## [What is required]
Reproduce the lines in the records below verbatim, from the line containing "Given: Click the plug icon on Connect button" up to and including the line containing "[x=614, y=56]".

## [Provided material]

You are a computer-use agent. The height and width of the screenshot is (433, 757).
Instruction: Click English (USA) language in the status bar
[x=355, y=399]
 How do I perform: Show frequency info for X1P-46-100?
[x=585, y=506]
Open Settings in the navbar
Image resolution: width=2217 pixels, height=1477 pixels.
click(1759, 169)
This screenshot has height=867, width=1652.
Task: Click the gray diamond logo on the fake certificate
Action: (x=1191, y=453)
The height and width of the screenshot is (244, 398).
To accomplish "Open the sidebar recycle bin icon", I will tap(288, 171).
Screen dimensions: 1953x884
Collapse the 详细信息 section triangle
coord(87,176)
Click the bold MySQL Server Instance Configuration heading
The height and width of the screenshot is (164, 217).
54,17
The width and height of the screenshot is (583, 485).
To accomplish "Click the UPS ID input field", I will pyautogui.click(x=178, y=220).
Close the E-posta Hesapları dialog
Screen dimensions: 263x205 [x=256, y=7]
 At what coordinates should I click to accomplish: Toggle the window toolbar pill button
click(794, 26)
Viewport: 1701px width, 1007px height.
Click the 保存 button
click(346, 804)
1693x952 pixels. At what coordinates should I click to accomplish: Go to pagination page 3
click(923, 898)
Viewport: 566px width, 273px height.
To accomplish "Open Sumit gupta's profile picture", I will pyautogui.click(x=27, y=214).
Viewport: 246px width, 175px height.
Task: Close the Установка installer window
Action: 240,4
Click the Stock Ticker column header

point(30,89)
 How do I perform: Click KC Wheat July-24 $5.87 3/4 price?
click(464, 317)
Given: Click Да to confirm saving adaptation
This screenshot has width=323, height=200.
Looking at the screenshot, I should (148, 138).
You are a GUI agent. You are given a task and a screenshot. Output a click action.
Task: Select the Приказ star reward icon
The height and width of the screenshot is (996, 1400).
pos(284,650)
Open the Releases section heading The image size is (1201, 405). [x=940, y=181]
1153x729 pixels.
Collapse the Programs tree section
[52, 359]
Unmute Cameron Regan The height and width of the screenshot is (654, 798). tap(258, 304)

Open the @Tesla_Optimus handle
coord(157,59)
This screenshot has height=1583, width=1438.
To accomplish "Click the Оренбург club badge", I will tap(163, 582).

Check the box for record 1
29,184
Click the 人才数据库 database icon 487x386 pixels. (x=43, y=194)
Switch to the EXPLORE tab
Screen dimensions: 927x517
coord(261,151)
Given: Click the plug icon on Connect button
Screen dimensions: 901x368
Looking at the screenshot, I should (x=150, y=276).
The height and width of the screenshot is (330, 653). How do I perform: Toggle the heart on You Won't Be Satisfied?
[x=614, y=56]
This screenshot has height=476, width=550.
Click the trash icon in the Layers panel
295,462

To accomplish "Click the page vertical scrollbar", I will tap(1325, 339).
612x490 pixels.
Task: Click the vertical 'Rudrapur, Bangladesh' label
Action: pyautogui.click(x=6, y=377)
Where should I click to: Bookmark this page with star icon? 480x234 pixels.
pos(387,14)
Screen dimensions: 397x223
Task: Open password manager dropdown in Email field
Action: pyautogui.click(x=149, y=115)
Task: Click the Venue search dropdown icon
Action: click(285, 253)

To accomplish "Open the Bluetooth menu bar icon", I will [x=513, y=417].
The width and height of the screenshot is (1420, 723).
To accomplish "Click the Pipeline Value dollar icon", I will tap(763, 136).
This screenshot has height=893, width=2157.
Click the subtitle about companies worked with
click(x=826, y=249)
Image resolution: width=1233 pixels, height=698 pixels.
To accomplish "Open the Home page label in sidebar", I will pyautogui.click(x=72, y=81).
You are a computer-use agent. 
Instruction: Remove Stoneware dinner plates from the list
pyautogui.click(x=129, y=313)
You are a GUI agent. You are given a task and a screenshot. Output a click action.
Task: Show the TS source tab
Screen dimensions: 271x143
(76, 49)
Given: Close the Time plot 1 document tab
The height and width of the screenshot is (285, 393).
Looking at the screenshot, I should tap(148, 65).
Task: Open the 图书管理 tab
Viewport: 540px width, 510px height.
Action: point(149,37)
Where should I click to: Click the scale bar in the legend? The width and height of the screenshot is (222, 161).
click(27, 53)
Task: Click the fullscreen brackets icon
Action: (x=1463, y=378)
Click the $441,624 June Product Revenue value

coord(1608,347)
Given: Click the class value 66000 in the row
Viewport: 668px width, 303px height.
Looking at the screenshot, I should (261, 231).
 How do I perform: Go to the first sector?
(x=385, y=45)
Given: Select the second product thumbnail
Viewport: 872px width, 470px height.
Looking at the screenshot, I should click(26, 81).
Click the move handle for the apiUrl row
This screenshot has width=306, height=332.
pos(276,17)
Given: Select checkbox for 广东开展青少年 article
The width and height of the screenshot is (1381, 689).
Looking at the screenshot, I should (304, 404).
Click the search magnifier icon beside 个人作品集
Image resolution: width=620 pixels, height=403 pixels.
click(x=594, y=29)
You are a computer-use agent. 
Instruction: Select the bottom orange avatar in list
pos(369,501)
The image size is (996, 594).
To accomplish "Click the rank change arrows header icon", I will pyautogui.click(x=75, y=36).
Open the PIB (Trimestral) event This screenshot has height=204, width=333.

## [Written answer]
Given: Click the plug icon on Connect button
Screen dimensions: 901x368
Looking at the screenshot, I should (x=150, y=276).
The height and width of the screenshot is (330, 653). How do I perform: Toggle the heart on You Won't Be Satisfied?
[x=614, y=56]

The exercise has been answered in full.